* _ASSIGNED TASK_
There is one span to output from the data below: the lines starting at the line with "Given: Expand the Nœuds tree node" and ending at the line with "The height and". Output it exactly, ends included, nothing more.

* _INPUT_

=== Begin Enclosure ===

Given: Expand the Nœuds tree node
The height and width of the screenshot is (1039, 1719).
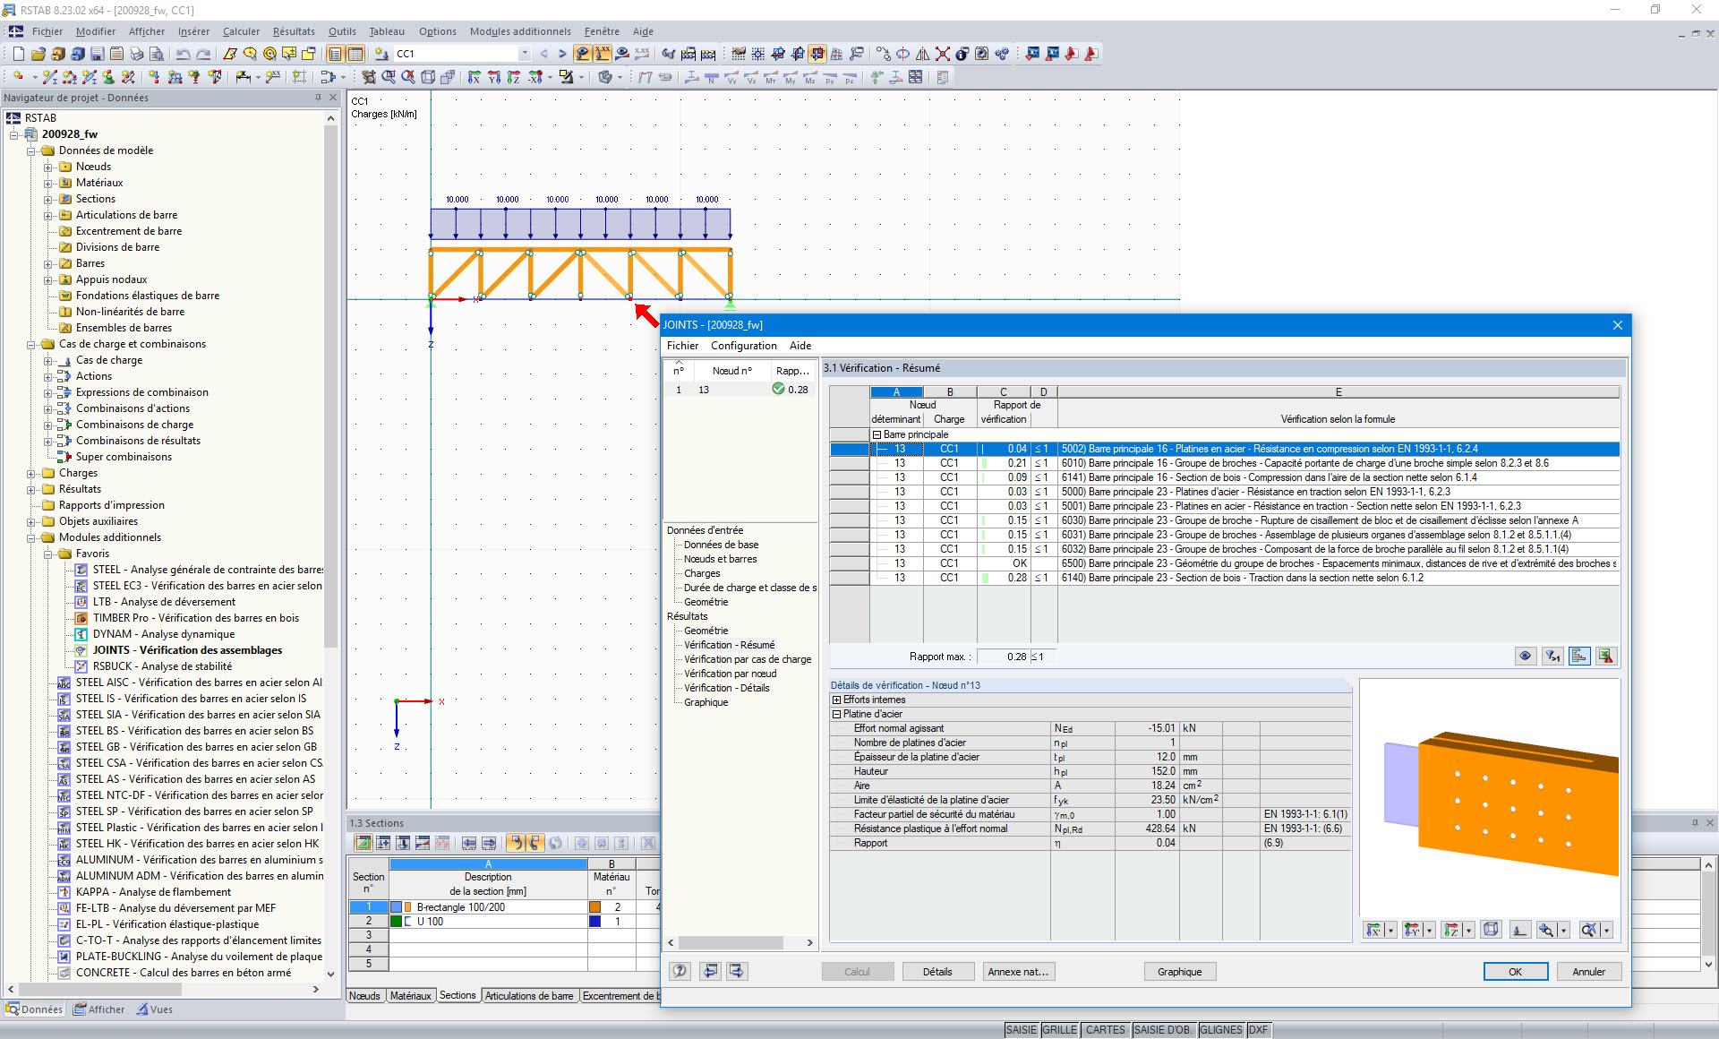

=== End Enclosure ===
=== Begin Enclosure ===

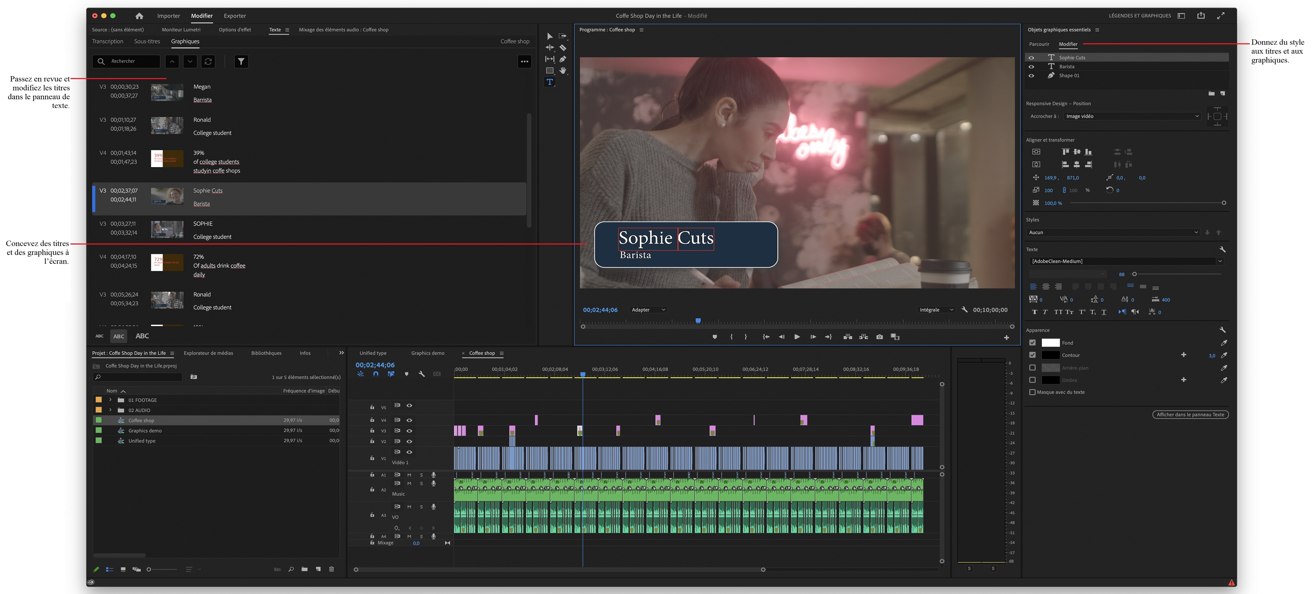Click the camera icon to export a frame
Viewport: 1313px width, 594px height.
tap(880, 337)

=== End Enclosure ===
=== Begin Enclosure ===

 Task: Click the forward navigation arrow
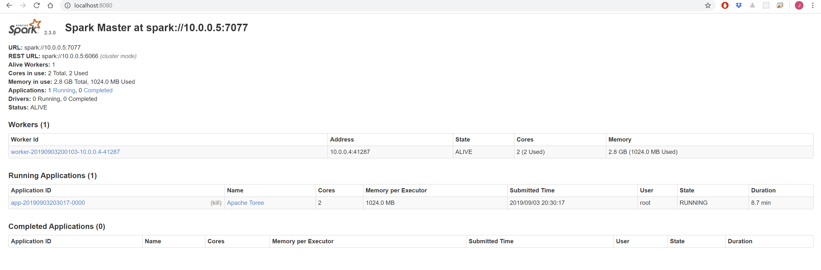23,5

=== End Enclosure ===

* _EXERCISE RESPONSE_
Given: Expand the Nœuds tree node
The height and width of the screenshot is (1039, 1719).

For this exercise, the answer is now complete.